Intradermal delivery of lipophilic siRNAs enables prolonged skin retention and sustained gene silencing in a porcine model.

Small interfering RNAs (siRNAs) offer significant therapeutic potential; however, extrahepatic applications, particularly to the skin, remain a challenge. Limited work has explored siRNA therapies for the skin, the largest organ in the human body, where dermatological conditions affect over one-third of the population worldwide. The skin's external location makes it easily accessible for direct, local administration. Here, we present the in vivo intradermal delivery of therapeutic siRNAs into a porcine model whose skin structure most closely resembles that of human skin, demonstrating functional, and sustained gene silencing. We characterize two siRNA conjugates in human ex vivo and porcine in vivo skin models, showing that increased hydrophobicity significantly enhances skin retention and efficacy of siRNAs.
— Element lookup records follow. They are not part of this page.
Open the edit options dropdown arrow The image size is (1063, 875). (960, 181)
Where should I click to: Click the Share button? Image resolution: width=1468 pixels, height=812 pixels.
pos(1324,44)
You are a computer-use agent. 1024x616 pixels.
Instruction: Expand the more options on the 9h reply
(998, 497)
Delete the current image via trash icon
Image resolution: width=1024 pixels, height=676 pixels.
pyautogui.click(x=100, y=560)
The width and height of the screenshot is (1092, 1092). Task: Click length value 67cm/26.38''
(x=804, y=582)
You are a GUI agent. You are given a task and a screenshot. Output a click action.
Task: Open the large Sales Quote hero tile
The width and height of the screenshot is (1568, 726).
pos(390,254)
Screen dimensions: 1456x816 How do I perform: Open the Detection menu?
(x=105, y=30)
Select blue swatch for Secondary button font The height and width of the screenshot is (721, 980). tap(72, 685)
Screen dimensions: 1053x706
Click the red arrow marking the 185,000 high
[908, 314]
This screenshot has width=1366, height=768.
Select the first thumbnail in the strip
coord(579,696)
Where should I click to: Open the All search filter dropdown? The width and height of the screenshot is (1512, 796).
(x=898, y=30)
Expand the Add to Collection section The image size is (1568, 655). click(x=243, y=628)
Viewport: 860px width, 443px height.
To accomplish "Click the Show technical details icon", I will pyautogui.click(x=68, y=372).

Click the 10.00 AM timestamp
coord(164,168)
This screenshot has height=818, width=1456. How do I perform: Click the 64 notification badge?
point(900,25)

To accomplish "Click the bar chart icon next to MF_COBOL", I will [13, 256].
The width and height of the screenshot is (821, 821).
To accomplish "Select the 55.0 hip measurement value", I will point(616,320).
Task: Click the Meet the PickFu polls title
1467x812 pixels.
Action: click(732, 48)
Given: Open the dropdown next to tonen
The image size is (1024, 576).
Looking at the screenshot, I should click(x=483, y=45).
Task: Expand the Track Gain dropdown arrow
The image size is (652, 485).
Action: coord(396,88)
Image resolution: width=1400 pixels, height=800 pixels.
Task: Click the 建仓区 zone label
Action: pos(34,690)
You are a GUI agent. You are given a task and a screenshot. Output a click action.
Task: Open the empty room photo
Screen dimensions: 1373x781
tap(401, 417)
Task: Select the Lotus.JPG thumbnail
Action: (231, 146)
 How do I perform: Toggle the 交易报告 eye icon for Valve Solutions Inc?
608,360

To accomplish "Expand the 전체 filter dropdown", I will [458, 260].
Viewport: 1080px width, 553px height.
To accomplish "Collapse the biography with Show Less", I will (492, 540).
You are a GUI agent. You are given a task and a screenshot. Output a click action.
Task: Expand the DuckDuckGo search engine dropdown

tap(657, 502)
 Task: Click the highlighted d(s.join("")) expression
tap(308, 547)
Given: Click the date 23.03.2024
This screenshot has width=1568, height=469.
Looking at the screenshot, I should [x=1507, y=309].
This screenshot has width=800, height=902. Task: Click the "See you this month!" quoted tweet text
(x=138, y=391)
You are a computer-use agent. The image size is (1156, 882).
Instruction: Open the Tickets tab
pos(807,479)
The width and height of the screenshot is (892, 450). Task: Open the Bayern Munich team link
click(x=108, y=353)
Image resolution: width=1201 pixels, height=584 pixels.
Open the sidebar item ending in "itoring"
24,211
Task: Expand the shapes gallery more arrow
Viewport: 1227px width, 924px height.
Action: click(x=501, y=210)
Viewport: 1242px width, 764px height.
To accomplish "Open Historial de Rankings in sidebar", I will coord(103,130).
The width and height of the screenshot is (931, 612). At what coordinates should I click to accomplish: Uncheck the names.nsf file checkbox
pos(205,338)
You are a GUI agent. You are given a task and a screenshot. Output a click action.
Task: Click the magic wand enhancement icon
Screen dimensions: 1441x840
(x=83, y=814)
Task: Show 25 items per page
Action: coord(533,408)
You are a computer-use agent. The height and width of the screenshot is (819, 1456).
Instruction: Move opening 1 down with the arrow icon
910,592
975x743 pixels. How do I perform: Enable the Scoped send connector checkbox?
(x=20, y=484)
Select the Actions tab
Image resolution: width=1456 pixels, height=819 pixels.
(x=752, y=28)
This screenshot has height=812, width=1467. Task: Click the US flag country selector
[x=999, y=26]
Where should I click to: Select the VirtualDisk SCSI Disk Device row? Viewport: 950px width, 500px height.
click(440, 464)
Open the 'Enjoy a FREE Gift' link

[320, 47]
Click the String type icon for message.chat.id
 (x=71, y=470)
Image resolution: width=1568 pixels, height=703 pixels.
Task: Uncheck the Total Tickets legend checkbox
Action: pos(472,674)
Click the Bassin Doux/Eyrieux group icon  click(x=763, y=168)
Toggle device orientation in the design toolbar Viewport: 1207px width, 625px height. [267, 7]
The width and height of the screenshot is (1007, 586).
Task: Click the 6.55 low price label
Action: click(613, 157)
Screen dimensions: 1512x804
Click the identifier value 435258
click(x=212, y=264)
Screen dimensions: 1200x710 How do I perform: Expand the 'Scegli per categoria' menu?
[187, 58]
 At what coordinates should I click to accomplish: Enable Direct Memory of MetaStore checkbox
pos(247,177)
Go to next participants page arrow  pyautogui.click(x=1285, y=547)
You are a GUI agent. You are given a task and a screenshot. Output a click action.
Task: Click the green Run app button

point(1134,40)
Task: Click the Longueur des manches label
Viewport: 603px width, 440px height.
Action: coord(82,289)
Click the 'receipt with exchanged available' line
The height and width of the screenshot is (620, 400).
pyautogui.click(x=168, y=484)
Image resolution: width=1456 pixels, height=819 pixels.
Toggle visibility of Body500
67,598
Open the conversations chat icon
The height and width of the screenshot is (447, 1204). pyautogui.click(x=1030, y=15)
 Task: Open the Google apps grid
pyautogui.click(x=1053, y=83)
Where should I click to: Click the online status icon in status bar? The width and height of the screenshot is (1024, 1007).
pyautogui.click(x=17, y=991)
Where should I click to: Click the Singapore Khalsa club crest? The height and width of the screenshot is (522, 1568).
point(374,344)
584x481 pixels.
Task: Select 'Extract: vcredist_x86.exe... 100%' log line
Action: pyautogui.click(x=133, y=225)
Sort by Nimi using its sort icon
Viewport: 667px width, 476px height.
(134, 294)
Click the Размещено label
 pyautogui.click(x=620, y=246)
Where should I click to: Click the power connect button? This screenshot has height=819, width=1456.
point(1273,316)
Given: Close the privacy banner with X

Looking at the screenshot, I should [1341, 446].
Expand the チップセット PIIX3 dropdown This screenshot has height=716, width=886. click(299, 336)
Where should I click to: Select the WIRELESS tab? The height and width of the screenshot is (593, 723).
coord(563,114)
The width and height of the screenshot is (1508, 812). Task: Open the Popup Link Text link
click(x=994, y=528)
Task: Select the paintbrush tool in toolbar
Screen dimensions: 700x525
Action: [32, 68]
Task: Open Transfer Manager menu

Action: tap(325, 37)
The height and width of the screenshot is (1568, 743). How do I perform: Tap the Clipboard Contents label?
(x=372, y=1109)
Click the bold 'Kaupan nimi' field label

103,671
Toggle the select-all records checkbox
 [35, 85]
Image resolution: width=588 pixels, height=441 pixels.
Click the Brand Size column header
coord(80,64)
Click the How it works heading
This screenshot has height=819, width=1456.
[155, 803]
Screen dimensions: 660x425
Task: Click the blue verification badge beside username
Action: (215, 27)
Using a validated JAK1-targeting compound, we demonstrate that local delivery of siRNA enables accumulation across multiple cell types and suppression of JAK1-dependent inflammatory pathway in human skin ex vivo. In porcine models, intradermal injections result in prolonged skin siRNA retention for more than eight weeks, limited systemic tissue exposure, and sustained gene silencing for at least one month. These results underscore the importance of tailored siRNA conjugate design for achieving optimal skin biodistribution and therapeutic efficacy, providing a foundation for siRNA-based treatments for a broad range of dermatological conditions.